[Data]:

====================

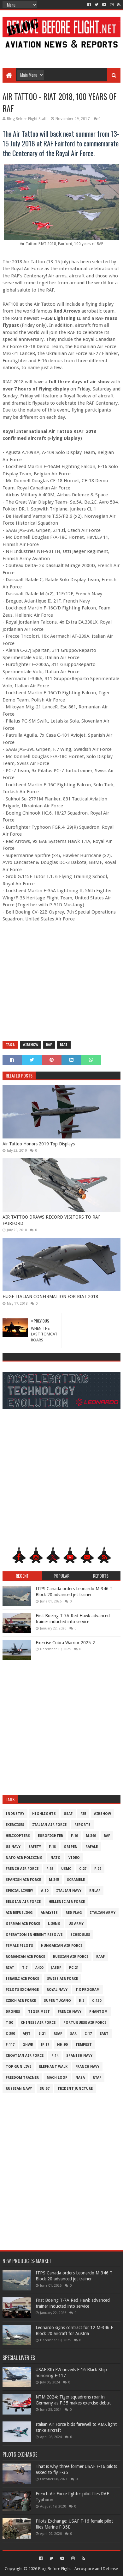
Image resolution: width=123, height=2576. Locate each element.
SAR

====================

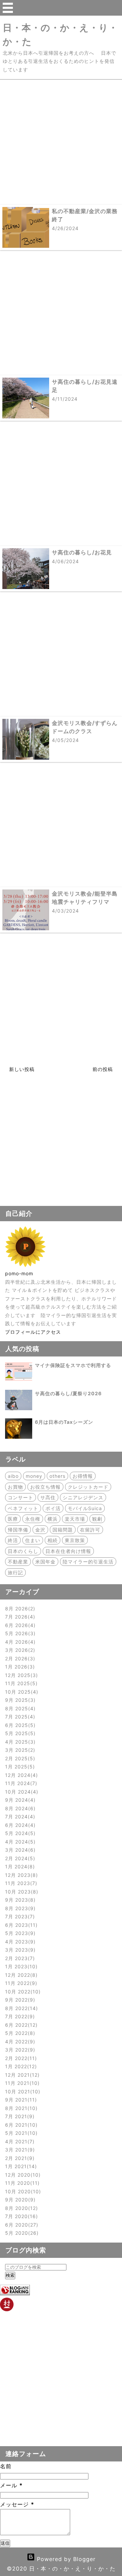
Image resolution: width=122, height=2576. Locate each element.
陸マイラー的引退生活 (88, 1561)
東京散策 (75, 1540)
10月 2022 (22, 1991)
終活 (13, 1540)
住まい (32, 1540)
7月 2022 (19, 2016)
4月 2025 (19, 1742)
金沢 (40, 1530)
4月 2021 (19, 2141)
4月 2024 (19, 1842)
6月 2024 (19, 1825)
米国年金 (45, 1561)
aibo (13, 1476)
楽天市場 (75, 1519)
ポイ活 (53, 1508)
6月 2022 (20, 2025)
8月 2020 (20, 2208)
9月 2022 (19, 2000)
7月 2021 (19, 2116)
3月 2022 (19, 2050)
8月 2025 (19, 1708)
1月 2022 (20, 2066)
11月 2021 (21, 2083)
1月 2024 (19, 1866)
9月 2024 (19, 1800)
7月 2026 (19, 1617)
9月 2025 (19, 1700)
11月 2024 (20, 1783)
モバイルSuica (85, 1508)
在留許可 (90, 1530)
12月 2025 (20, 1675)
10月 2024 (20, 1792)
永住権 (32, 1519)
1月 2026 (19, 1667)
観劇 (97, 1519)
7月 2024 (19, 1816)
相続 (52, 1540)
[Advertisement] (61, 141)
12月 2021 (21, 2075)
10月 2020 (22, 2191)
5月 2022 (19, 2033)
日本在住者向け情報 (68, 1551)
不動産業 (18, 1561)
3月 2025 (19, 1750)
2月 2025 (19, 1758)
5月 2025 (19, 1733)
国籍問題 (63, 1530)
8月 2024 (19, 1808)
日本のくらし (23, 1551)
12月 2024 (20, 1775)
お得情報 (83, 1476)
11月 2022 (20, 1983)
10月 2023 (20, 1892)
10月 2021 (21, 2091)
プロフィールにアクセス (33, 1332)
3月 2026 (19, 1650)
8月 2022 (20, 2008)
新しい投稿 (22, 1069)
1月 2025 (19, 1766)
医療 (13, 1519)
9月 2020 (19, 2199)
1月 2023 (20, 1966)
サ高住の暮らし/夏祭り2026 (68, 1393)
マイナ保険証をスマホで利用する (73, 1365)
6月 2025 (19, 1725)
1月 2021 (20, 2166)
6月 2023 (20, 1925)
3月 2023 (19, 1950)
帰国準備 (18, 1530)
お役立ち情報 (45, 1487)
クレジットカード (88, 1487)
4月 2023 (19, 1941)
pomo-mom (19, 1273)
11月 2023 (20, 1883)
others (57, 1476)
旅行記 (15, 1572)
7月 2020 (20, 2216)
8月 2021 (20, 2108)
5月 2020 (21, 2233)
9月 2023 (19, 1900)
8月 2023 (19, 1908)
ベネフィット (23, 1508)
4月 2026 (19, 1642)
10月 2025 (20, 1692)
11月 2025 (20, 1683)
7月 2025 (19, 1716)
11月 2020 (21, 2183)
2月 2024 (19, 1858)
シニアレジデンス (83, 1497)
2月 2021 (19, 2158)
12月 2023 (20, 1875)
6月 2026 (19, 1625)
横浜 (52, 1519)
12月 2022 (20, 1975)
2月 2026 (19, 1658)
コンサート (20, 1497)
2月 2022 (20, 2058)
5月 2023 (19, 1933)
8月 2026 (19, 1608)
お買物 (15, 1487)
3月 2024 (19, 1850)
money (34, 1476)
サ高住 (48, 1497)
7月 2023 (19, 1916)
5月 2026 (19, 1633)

====================

[What is expected]: Your answer should be the exact lines above from the one with "4月 2025 (19, 1742)" through the one with "10月 2024 (20, 1792)", both included, and nothing besides.

[Result for this task]:
4月 2025 (19, 1742)
金沢 (40, 1530)
4月 2021 (19, 2141)
4月 2024 (19, 1842)
6月 2024 (19, 1825)
米国年金 (45, 1561)
aibo (13, 1476)
楽天市場 (75, 1519)
ポイ活 (53, 1508)
6月 2022 (20, 2025)
8月 2020 (20, 2208)
9月 2022 (19, 2000)
7月 2021 (19, 2116)
3月 2022 (19, 2050)
8月 2025 (19, 1708)
1月 2022 (20, 2066)
11月 2021 (21, 2083)
1月 2024 (19, 1866)
9月 2024 (19, 1800)
7月 2026 (19, 1617)
9月 2025 (19, 1700)
11月 2024 (20, 1783)
モバイルSuica (85, 1508)
在留許可 (90, 1530)
12月 2025 (20, 1675)
10月 2024 (20, 1792)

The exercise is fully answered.